* **Entries supplied**
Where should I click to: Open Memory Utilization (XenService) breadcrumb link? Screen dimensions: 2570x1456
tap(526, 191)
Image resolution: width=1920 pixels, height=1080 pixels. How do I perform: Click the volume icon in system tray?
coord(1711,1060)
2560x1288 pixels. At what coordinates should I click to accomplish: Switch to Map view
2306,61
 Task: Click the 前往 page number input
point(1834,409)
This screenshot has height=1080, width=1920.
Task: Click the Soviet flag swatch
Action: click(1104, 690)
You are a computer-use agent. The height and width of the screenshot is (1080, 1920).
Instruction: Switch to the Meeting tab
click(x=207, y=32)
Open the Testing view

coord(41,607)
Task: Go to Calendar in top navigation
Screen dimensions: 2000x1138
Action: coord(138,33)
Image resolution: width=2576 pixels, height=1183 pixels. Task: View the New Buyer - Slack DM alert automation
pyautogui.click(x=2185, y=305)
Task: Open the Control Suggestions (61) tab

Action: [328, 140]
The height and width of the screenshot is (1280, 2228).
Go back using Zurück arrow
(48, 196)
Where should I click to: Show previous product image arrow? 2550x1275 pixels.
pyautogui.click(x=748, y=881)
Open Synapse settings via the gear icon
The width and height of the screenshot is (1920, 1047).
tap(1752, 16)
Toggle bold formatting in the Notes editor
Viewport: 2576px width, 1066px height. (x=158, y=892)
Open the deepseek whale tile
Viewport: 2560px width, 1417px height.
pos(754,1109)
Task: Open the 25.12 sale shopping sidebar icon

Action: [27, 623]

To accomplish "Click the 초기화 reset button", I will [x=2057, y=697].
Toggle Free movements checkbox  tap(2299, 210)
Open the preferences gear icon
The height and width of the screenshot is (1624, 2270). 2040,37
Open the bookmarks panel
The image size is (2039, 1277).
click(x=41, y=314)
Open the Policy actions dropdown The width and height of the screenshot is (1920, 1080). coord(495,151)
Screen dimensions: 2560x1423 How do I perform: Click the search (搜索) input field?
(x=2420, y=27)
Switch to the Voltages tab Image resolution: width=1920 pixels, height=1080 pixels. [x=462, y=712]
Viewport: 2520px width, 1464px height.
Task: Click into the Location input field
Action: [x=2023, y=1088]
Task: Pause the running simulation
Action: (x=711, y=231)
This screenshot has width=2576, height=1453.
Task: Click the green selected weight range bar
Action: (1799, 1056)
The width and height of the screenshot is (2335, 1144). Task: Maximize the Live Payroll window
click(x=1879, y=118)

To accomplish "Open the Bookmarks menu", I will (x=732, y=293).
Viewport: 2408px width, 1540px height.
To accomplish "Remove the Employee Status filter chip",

* **Problem details**
Please transcribe word for word the lines from the line with "Screen dimensions: 2560x1423" to the end of the material, both ends included.

* **Response area**
Screen dimensions: 2560x1423 How do I perform: Click the search (搜索) input field?
(x=2420, y=27)
Switch to the Voltages tab Image resolution: width=1920 pixels, height=1080 pixels. [x=462, y=712]
Viewport: 2520px width, 1464px height.
Task: Click into the Location input field
Action: [x=2023, y=1088]
Task: Pause the running simulation
Action: (x=711, y=231)
This screenshot has width=2576, height=1453.
Task: Click the green selected weight range bar
Action: (1799, 1056)
The width and height of the screenshot is (2335, 1144). Task: Maximize the Live Payroll window
click(x=1879, y=118)

To accomplish "Open the Bookmarks menu", I will (x=732, y=293).
Viewport: 2408px width, 1540px height.
To accomplish "Remove the Employee Status filter chip",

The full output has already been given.